= D. Quentin Miller =

D. Quentin Miller (born 1967) is a professor of the English language and literature at Suffolk University in Boston. He earned his B.A. from Boston College in 1989, his M.A. from the College of William and Mary in 1990, and his Ph.D. from the University of Connecticut in 1996.

==Published works==
He is the author or editor of a number of textbooks and critical studies of American literature, including:
- The Compact Bedford Introduction to Literature (co-edited with Michael Meyer), New York: Macmillan (13th edition, 2020)
- James Baldwin in Context (edited volume), Cambridge University Press (2019)
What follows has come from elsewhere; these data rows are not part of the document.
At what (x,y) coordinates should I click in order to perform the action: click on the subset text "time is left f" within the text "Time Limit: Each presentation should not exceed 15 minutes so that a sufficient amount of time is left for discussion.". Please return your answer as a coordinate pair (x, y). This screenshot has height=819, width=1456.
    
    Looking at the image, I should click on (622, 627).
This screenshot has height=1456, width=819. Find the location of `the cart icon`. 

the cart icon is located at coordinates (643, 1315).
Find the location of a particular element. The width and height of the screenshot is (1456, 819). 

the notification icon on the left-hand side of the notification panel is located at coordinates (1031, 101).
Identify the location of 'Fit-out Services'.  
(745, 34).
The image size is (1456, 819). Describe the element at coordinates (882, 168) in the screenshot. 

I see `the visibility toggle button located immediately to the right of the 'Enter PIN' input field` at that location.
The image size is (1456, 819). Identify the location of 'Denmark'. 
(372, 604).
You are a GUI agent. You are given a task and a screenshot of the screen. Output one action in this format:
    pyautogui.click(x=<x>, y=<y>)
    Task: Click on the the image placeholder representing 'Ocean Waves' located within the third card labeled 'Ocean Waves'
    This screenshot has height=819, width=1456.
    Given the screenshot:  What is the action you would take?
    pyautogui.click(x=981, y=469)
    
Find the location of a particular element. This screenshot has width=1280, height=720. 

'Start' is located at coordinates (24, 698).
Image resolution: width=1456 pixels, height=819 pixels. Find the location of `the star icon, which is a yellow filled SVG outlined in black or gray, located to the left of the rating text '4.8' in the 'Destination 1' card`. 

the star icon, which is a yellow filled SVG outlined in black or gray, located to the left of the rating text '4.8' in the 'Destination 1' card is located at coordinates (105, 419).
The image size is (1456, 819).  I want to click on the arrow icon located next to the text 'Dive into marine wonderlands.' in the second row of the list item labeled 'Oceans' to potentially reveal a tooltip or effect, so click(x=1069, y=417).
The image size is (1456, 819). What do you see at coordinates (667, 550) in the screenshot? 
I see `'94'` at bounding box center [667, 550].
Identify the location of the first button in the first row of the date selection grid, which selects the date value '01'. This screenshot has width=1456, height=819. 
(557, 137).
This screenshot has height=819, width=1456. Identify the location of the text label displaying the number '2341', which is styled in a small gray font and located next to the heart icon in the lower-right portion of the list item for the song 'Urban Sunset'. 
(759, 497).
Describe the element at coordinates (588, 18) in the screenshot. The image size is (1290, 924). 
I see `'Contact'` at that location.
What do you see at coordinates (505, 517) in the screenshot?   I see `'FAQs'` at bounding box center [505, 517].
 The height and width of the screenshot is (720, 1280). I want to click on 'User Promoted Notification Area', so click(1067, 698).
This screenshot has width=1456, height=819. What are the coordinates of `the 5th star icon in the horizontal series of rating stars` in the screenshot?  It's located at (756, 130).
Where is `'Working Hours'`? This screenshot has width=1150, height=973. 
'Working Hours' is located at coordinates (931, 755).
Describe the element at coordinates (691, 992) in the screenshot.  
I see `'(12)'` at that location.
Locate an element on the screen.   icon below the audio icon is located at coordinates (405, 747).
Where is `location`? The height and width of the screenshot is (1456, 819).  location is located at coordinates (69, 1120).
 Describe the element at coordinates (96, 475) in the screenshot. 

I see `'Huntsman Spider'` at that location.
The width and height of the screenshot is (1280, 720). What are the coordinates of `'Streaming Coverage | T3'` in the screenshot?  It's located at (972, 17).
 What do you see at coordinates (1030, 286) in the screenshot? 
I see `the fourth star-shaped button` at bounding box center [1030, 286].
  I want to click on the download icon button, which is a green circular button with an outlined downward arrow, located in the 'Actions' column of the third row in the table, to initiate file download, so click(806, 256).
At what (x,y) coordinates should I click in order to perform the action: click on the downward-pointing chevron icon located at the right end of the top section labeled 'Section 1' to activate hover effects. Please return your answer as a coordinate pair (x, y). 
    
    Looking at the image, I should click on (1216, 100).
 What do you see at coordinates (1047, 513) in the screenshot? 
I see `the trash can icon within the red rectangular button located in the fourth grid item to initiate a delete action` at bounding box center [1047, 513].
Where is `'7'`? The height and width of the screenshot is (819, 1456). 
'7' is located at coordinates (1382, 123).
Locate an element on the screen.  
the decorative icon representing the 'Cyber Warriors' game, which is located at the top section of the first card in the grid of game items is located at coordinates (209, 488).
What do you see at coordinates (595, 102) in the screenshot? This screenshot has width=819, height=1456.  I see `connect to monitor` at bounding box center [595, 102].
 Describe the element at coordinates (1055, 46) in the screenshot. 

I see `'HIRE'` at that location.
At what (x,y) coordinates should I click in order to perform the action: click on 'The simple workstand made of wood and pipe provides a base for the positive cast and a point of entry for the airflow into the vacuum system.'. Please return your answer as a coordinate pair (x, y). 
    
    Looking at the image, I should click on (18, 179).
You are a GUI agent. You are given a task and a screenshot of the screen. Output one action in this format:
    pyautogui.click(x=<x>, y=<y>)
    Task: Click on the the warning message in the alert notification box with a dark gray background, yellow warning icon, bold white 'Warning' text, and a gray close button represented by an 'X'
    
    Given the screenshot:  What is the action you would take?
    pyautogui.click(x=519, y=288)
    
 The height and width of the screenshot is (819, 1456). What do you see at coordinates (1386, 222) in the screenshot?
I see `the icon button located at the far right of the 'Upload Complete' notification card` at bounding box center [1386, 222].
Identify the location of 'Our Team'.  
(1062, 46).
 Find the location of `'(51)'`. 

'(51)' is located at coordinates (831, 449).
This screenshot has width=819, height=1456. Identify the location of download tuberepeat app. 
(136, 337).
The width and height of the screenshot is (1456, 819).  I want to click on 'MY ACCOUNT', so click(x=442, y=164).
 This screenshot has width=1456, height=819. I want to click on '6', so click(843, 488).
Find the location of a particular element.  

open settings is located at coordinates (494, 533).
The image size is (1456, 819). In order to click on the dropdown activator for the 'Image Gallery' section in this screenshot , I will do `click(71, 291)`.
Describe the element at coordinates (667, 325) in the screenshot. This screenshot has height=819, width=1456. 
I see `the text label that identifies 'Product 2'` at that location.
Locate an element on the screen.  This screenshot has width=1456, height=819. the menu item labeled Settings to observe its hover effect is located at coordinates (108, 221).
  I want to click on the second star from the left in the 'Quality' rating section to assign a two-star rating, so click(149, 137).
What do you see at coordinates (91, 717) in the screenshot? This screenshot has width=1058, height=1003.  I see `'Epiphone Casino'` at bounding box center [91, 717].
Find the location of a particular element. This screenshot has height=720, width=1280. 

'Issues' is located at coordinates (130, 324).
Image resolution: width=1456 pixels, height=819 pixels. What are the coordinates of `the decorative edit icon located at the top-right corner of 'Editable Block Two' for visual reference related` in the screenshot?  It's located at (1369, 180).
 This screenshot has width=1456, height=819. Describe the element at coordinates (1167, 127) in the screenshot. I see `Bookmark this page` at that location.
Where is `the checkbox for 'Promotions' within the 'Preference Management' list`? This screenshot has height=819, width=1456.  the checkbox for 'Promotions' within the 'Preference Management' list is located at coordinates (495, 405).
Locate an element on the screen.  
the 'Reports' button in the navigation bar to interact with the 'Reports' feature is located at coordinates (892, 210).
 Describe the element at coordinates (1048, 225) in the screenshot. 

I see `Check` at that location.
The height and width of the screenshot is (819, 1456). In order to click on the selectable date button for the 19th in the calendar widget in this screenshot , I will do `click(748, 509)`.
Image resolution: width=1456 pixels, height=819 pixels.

- Understanding John Edgar Wideman, Columbia, South Carolina: U of South Carolina Press (2018)
- American Literature in Transition 1980-1990 (edited volume), Cambridge: Cambridge University Press (2018)
- The Routledge Introduction to African American Literature London: Routledge (2016)
- A Criminal Power': James Baldwin and the Law Columbus, Ohio: The Ohio State University Press (2012)
- Connections: Literature for Composition (co-edited with Julie Nash), Boston: Houghton Mifflin (2008)
- The Heath Anthology of American Literature (co-edited with Paul Lauter et al.), Boston: Cengage (6th edition: 2010)
- Prose and Cons: New Essays on U.S. Prison Literature (edited volume), Jefferson, NC: McFarland (2005)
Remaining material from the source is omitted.